Education, Teaching and learning

Welcome to your psychology degree

Mike Aitken Deakin addresses the thousands of new undergraduates getting this issue free, urging them to enjoy the experience and get what they want out of it.

18 August 2015

In a few short weeks A-level results, clearing, summer holidays and ‘welcome week’ will be a fading memory. A bright, shiny new cohort of students will be following in the footsteps of previous years, and they will all ask the same question as last year of their lecturers – Do we need to know this for the exam?

This is a perfectly good question to ask when you want to know how to get a good mark in your module. But is it the most important question? Don’t you want something more than a piece of paper saying you ‘got good marks’ in return for investing a lot of money, and around 5 per cent of your total expected adult life?

Participation in learning and teaching is about more than helping you get good marks. No matter how well your university has designed and developed its assessments, there are things a degree provides that will not show up in the markbook. So go ahead – ask your lecturer whether the content will be on the exam. After all, it should always be clear to you how your work will be assessed. But also ask – Do I need to know this for my future happiness?

To answer that, we need to consider what your future holds as psychology graduates. Many psychology undergraduates have a long-held ambition for what to do after graduation, with career plans for mental health or education detailed on their university application. But, in fact, psychology graduates are just as likely to end up doing something else entirely.

Responses from almost 3000 psychology graduates to an ongoing BPS project suggest that out of 50 typical respondents, a dozen would be working in education four years after graduation, and a similar number working in the field of human health. The current competition for training places means that at most one of these dozen might eventually become a clinical psychologist.

What about the other 25 typical graduates? Three or four might be doing social work, three scientific researchers, a couple would be office administrators, and others working in the finance sector, residential care work, in the retail sector, or in software development, etc. These are generally not careers that have a specific requirement for a psychology degree.

Even so, two thirds of graduates feel that their psychology degree was relevant to them securing their current job – slightly more than had felt their work experience was a factor, and (perhaps reassuringly), most did not feel that the final grade they got in their degree was a factor.

As well as helping them get jobs – around three quarters felt that the psychology degree had developed their ‘employability skills’ well (e.g. problem solving, communication, statistical and IT literacy) – and the majority felt these skills were used ‘most of the time’ in their current work.

Your degree should develop you as a psychologist and a person, building your psychology knowledge and enabling you to flourish as a graduate. But it should also be fun, and developing your core skills early on will help with that. More effective study is more rewarding, and releases more time for other fun things.

Aim to develop more than knowledge of the curriculum in the first year. Take any ‘transferable skills’ teaching seriously, and apply what you learn to your study. Planning and preparation, time management and a clear focus on key criteria are important transferable skills – and they can also reduce the worst parts of student life: confusing lectures, working all night for a piece of coursework and then getting surprisingly poor marks.

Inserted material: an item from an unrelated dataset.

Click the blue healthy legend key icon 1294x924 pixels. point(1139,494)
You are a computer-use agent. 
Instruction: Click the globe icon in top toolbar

Many modules will not include formal ‘skills’ training, but you can always develop your core ‘employability’ skills in academic work (group working, presentations, effective writing, time management). Whenever you are working on a project or piece of work, consider the skills you are using, and how you can improve them.

Whatever you plan to do after your degree, you will almost certainly need to produce a compelling CV or interview. Provided you have been thinking this way all along, you will be ready to describe your skills and how you developed and demonstrated them as part of a psychology degree.

A final metaphor: Your degree is rather like a piggy bank – how much you get out of it depends on how much you put in. But remember that the same applies to a sewer. It’s definitely worth thinking in advance about what you will want to get out of your psychology degree.

- Mike Aitken Deakin is Reader in Psychology and Director of BSc programme, IoPPN, King’s College London. King’s College London is part of the newly formed Russell Group Psychology Employability Network.